# Passage shown:
____________________
15. In most cases the cost of a full auxiliary power supply may be beyond its value, but in many situations it is feasible to provide a degree of protection to the public while system power supply is cut off. Thus, with respect to the Independent Subway in New York, where an alternative power supply for train operation may be impracticable, and Possibly for the other New York City subways, at a minimum a subway evacuation scheme should be developed which would make the risk of interruption tolerable. This would require auxiliary lifting facilities for stations and tunnels.
16. Elevators are a special problem. In some cases it may be feasible to install auxiliary power supply adequate to move at least one elevator at a time to evacuate passengers. As a minimum, elevators should be provided with mechanical cranks or levers m that they can be moved manually in the event of stalling between floors in a power outage.
17. Communication facilities powered from auxiliary sources should be developed so that in the event of a power failure the public may be informed promptly as to the circumstances and appropriate governmental authorities notified.
18. One of the consequences of the power failure was that motorists were unable to buy gasoline because gasoline pump were dependent upon the system power supply. We recommend to the petroleum industry that it devise a means to solve this problem in order to avoid risk of a transportation breakdown in the event of a power failure. 19. When the Federal Power Act was passed in 1935 no specific provision was made for jurisdiction over reliability of service for bulk power supply from interstate grids, the focus of the Act being rather on accounting and rate regulation. Presumably the reason was that service reliability was regarded as a problem for the states. Insofar as service by distribution systems is concerned this is still valid, but the enormous development of interstate power networks in the last thirty years requires a reevaluation of the governmental responsibility for continuity of the service supplied by them, since it is impossible for a single state effectively to regulate the service from an interstate pool or grid. The question of the need for additional legislation is under active consideration.
FPC Advisory Panel - Northeast Power Interruption
Recommendations for Actions To Be Taken by Affected Companies To Avoid Recurrence of Major Power Failures
I. Interim Measures
1. Immediately review standing instructions to operating personnel of each system supplying very large metropolitan areas relative to separation of the system from the interconnected network if system frequency drops to a predetermined value which indicates danger of loss of power supply due to trouble external to the system. Consider also the installation of automatic devices which may be available for tripping major transmission ties, non-critical load and generation, if necessary, to maintain adequate power supply to critical load -.
2. Immediately undertake coordinated studies to review the adequacy of system and intersystem design and operating practices under unusually severe system disturbances comparable to the incident recently experienced.
3. Review means for assuring communications at all times between major system control centers.
4. Assess the adequacy of practices regarding the assignment of spinning reserve capacity on each system and the coordination of spinning reserve capacity among systems.
5. Investigate the feasibility of interruption of substantial blocks of non-critical load to provide effective emergency capacity when necessary.
6. Review present practices of scheduling power between systems and power pools so as to assure essential protection to critical load areas.
9. Reexamine methods and facilities to obtain power supply for the rapid start-up of power plants shut-down by an emergency.
10. Determine steps which may be taken to prevent damage to generating units as they undergo emergency shut-down and to improve the start-up time of such units.
____________________
# Short exercise:
In the power failure recommendations above, for each numbered measure under "I. Interim Measures," give its number and the verb that states its action.

# Supplied records:
____________________
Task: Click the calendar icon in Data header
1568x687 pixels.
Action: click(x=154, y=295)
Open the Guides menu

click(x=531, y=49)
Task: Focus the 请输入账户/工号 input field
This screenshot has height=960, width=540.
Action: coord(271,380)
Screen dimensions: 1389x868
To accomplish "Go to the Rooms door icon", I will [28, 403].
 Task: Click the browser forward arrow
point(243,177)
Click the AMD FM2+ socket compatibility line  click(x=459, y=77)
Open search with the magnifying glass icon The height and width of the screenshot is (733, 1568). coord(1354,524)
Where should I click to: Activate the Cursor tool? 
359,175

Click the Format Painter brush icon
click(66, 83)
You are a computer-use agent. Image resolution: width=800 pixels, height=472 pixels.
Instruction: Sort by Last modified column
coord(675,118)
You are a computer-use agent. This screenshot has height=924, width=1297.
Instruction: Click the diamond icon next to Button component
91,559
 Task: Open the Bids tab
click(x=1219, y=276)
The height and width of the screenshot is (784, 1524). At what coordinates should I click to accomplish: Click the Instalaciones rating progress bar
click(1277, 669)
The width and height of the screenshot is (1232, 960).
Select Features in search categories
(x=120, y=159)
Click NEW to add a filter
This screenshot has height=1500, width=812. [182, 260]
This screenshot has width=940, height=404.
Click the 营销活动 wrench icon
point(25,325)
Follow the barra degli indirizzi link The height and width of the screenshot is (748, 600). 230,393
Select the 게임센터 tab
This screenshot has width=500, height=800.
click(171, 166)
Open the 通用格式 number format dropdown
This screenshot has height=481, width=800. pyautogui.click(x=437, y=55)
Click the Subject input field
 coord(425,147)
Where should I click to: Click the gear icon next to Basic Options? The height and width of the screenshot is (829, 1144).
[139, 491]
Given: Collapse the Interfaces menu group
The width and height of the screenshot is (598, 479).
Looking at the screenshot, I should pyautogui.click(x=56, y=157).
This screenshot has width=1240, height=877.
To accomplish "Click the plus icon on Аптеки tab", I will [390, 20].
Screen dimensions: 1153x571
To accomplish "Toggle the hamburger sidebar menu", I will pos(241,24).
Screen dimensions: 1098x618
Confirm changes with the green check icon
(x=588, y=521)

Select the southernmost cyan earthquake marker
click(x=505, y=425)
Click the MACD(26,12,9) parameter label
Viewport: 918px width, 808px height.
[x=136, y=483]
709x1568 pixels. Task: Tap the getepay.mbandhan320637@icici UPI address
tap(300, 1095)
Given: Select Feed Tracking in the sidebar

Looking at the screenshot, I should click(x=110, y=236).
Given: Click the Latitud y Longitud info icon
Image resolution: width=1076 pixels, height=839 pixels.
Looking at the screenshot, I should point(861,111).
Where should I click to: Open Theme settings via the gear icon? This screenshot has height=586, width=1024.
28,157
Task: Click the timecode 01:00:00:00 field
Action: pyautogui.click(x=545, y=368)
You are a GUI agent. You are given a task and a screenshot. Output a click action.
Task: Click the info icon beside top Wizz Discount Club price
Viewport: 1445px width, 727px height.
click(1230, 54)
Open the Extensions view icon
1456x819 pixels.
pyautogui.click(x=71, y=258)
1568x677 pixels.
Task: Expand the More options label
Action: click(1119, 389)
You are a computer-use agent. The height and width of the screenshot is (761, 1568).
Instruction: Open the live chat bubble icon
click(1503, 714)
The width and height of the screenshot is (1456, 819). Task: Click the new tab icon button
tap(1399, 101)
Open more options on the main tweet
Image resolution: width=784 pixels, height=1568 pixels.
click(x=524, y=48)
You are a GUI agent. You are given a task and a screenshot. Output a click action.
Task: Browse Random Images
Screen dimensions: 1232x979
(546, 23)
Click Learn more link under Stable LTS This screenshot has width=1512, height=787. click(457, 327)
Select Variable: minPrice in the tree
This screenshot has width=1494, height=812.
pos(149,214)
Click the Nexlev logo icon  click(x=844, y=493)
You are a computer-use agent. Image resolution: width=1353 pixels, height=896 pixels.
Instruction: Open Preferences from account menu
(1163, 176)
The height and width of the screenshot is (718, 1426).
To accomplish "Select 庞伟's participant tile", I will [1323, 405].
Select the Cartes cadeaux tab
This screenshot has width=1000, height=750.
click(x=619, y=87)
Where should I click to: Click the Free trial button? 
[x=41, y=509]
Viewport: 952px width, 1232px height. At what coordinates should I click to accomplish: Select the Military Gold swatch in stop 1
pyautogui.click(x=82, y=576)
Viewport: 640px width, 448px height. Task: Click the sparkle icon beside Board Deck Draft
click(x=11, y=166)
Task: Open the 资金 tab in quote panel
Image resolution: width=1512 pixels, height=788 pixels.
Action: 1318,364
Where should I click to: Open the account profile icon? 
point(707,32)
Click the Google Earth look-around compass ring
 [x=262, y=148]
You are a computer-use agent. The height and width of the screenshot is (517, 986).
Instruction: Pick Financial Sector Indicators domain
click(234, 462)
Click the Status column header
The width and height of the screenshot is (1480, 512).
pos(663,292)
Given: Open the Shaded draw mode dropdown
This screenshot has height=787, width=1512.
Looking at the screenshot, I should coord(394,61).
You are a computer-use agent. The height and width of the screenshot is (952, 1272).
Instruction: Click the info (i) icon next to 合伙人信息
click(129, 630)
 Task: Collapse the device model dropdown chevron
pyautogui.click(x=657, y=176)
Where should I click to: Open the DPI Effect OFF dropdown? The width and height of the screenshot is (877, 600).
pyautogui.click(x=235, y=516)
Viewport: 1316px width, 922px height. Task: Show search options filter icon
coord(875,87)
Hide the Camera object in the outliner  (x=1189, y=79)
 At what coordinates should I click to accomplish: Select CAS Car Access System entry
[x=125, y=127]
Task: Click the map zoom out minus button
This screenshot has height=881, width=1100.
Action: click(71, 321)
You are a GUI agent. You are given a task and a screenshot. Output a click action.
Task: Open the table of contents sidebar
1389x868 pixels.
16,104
____________________
# Exercise answer:
1. review
2. undertake
3. review
4. assess
5. investigate
6. review
9. reexamine
10. determine